Most strangely, Ted Lasso is a show about the value of sincerity and integrity, but it began as a TV commercial: Sudeikis’s character first appeared in promos for NBC’s Premier League coverage in 2013. Not much has changed. Ted is still an American college football coach who has been given control of a Premier League team without any knowledge of the sport. Season one kept this premise but gave it an explanation straight out of Major League: Lasso’s appointment was an act of sabotage. The owner of the soccer team in question, AFC Richmond, was trying to get the team relegated—that is, demoted to the second level of English soccer, as three Premier League teams are every season—as revenge against her ex-husband, its former owner. The show also does little to disguise the fact that it is a display case for the products of its benefactor. Many of Ted Lasso’s sets may as well be Apple Stores: There are iPads and iPhones everywhere. (They have something else in common: too much Marcus Mumford.)

Lasso’s first season was redeemed, in part, by the quality of its cast. Sudeikis’s performance adds humanity to a character who otherwise behaves like a sentient motivational poster. Lasso should be grating, not just to the pampered millionaires whom he has improbably been assigned to manage, but to the audience as well. But Sudeikis gives Lasso a melancholic core, making his insistence on seeing the brighter side of things seem hard won rather than naïve. The supporting cast is made up of similarly one-note characters imbued with depth by outstanding performances: a gruff college football assistant coach with a heart of gold (co-creator Brendan Hunt); a classic soccer WAG who proves to have more depth than you’d expect (Juno Temple). Veteran midfielder Roy Kent is clearly modeled on the gruff, hard-charging Manchester United legend Roy Keane but is given a gooey core by Brett Goldstein, who is also a writer on the show. Some characters remain one-note even in the show’s second season, particularly the hyperpositive (even by the standards of Ted Lasso) Danny Rojas.

The second season of Lasso begins by attempting to broaden its scope beyond the buoyancy of its first. AFC Richmond has been relegated to England’s cutthroat and relentless second division, the EFL Championship. Promotion back to the Premier League, which comes with tens of millions, is a necessity but a challenge: Richmond starts the season with eight straight ties. At the same time, the show’s characters are all undergoing various tests. Kent has retired and is trying to figure out who he is without the sport that has defined his entire life. Nate, a gifted tactician who was promoted from kit man to assistant coach last season, struggles to control his ego. Richmond owner Rebecca Welton navigates the online dating world after a messy divorce.

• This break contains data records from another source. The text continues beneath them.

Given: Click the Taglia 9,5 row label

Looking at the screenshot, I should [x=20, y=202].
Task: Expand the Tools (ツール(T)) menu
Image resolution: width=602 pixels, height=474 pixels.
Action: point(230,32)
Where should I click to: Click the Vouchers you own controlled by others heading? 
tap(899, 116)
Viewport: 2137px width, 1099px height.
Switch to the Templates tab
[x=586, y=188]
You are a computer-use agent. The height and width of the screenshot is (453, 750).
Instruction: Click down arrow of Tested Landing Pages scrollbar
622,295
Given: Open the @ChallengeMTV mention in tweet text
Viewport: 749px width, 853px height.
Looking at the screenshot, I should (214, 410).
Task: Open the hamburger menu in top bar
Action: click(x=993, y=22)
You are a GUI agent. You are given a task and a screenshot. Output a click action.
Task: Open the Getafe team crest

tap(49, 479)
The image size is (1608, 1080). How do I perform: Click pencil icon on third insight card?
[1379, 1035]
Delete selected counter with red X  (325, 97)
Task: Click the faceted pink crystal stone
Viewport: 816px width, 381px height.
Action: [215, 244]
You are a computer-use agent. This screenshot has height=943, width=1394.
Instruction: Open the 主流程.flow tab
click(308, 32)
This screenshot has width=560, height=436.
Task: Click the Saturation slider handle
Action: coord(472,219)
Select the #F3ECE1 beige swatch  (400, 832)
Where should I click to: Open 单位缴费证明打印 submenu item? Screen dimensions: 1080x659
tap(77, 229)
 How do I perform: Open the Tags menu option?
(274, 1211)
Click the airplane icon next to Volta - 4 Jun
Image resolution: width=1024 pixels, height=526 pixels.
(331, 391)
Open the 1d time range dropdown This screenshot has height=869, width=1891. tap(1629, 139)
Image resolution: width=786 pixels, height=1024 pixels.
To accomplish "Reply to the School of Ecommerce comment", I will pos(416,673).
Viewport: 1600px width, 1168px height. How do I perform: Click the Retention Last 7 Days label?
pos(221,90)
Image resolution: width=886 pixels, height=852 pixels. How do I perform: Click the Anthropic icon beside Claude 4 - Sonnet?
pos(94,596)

Fictional depictions of sports typically thrive on villains and conflict—like The Judge in The Natural or communism in Rocky IV—but Ted Lasso largely eschews both. Welton seemed like villain material at the start of season one, when she hired Lasso to destroy the team her philandering ex-husband loves, but her iciness was quickly melted by Lasso’s charms. Jamie Tartt, the egotistical wunderkind striker who clashed with Lasso in the first season, hardly qualifies as an antagonist. (Tartt, in the show’s second season, is competing in Lust Conquers All, a fictional take on the saucy British reality show Love Island.) Both characters can be cruel but are treated with sympathy: Their flaws are portrayed as the result of being hurt by people they loved.

Ted Lasso is ultimately much less about triumphing over a hated rival than it is about improving oneself. (A major subplot of the show’s second season revolves around therapy.) At its best, these parts of the show present a critique of masculinity rarely present in sports; at worst, they resemble Instagram posts about self-care. Still, as with the first season, the second has a way of winning you over, as Lasso himself seems to do with even the hardest-hearted of Brits. Sometimes it works so well, you don’t even notice the Apple logos all over the screen.